World Wi-Fi Day, past, present and future of this technology

World Wi-Fi Day, past, present and future of this technology
World Wi-Fi Day, past, present and future of this technology

We have only been celebrating World WiFi Day for just 8 years, but technology, at least its seed, has been with us since World War II. The creation of this anniversary has been at the initiative of the Wireless Broadband Alliance and the Connected Community Forum and its objective is to highlight its importance at a global level. Something that, given the figures, seems necessary.

Only 25% of students in rural areas can access remote studies. 80% of homes in poor countries have an internet connection and yet, during the pandemic, the use of WiFi technology also skyrocketed by 80%.

Currently, there are more than 18 billion devices connected to the Internet wirelessly. And the number will double in less than a decade. And it will reach 40 billion in 2033. Almost 90 years after a Hollywood actress sowed the seed of this technology.
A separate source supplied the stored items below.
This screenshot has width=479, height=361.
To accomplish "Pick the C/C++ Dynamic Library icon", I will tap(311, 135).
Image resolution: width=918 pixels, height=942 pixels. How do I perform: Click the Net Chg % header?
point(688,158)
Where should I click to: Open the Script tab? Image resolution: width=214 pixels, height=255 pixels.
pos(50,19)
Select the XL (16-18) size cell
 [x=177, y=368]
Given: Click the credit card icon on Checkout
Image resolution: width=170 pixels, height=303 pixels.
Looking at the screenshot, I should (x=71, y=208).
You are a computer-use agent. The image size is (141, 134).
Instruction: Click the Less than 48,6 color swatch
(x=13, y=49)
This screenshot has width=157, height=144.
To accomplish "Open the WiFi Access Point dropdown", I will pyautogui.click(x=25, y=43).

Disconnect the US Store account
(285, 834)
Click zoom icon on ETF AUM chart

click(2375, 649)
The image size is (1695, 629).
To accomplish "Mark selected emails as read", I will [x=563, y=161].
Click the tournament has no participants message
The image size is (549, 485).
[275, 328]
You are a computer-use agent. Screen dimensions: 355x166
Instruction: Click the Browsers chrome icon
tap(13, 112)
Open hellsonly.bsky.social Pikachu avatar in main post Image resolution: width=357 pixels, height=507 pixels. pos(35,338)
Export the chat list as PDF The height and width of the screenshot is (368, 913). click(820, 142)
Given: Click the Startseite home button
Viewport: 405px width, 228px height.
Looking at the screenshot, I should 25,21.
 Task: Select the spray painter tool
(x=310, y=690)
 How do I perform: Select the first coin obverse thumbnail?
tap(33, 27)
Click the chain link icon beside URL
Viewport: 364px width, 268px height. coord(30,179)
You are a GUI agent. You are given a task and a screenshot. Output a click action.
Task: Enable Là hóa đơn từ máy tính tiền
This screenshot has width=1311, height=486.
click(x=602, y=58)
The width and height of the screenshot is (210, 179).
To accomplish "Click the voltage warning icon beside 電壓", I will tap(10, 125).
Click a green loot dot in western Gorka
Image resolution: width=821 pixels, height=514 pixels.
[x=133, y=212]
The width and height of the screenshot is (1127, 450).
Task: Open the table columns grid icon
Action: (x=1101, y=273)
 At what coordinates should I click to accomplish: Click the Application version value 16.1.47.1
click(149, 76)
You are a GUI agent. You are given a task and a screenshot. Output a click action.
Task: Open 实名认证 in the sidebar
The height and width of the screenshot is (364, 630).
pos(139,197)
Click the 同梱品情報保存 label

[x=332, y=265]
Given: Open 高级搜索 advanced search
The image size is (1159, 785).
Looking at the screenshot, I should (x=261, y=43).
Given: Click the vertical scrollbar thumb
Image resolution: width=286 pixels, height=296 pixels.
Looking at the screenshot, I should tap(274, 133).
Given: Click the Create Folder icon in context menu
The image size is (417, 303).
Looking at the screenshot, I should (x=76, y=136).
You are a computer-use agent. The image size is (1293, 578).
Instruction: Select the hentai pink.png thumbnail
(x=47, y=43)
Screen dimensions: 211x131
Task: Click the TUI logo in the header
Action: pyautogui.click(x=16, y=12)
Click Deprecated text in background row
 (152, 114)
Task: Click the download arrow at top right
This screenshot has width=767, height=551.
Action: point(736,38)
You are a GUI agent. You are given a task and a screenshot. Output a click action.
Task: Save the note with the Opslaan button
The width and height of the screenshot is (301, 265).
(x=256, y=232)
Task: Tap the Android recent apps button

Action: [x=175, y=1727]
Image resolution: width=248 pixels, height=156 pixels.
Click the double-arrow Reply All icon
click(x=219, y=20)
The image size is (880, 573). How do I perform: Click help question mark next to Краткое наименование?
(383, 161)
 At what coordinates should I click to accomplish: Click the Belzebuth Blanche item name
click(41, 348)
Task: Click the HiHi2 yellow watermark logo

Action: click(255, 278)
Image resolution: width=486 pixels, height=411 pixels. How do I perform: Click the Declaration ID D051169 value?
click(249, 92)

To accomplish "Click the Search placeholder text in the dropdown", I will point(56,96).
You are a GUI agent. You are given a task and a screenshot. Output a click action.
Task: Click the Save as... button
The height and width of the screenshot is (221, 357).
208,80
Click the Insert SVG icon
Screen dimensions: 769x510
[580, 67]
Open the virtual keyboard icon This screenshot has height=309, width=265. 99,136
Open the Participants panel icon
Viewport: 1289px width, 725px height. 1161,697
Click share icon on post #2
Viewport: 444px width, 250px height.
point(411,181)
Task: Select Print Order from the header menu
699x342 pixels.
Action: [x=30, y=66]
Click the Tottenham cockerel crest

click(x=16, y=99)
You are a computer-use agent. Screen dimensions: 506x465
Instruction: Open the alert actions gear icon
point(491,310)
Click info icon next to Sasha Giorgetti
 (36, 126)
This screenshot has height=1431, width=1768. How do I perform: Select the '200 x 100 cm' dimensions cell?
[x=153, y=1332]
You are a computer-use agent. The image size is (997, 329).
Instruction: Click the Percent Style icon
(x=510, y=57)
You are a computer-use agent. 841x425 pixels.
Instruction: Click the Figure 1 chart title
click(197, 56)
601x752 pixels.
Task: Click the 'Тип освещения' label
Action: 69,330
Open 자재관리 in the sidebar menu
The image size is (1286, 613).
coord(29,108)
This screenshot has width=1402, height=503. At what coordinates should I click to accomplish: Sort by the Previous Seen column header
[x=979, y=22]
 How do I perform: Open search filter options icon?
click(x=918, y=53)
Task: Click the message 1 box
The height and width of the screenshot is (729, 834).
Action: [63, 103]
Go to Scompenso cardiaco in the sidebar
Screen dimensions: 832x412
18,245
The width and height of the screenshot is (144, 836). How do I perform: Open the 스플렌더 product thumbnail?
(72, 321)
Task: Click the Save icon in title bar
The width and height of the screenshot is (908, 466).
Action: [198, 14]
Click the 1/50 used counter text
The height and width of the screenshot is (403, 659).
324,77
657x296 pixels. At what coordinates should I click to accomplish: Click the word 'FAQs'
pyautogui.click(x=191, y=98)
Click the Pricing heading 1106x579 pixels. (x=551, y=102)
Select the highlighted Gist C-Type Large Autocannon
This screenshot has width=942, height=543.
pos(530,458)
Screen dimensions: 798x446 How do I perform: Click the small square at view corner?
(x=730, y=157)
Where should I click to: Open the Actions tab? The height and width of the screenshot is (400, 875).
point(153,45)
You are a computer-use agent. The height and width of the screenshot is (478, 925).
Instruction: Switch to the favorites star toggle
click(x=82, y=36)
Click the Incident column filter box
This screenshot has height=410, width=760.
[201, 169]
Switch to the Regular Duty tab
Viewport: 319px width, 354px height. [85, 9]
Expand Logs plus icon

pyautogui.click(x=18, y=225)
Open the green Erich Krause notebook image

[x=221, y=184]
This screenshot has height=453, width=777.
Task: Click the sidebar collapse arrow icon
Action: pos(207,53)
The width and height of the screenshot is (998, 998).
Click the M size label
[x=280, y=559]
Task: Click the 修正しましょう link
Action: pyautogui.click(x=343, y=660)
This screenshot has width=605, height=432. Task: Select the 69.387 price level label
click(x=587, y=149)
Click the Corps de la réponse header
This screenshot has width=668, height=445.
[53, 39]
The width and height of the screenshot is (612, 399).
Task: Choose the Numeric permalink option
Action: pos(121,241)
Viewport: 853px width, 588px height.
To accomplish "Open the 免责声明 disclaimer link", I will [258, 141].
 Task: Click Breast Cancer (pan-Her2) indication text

Although she was neither an engineer nor a mathematician, Hedy Lamarr had a creative intuition for solving everyday problems. So she created a box to deposit used tissues or a glow-in-the-dark dog collar. But During World War II he tried to prevent communications between the Allies from being discovered by the Germans.. Inspired by her improvisations on the piano, she devised a frequency hopping system that prevented whoever was “listening” from understanding the entire message. Lamarr patented it and proposed it to the army, but the Allies derisively dismissed it. And it took several years for his innovation to be accepted.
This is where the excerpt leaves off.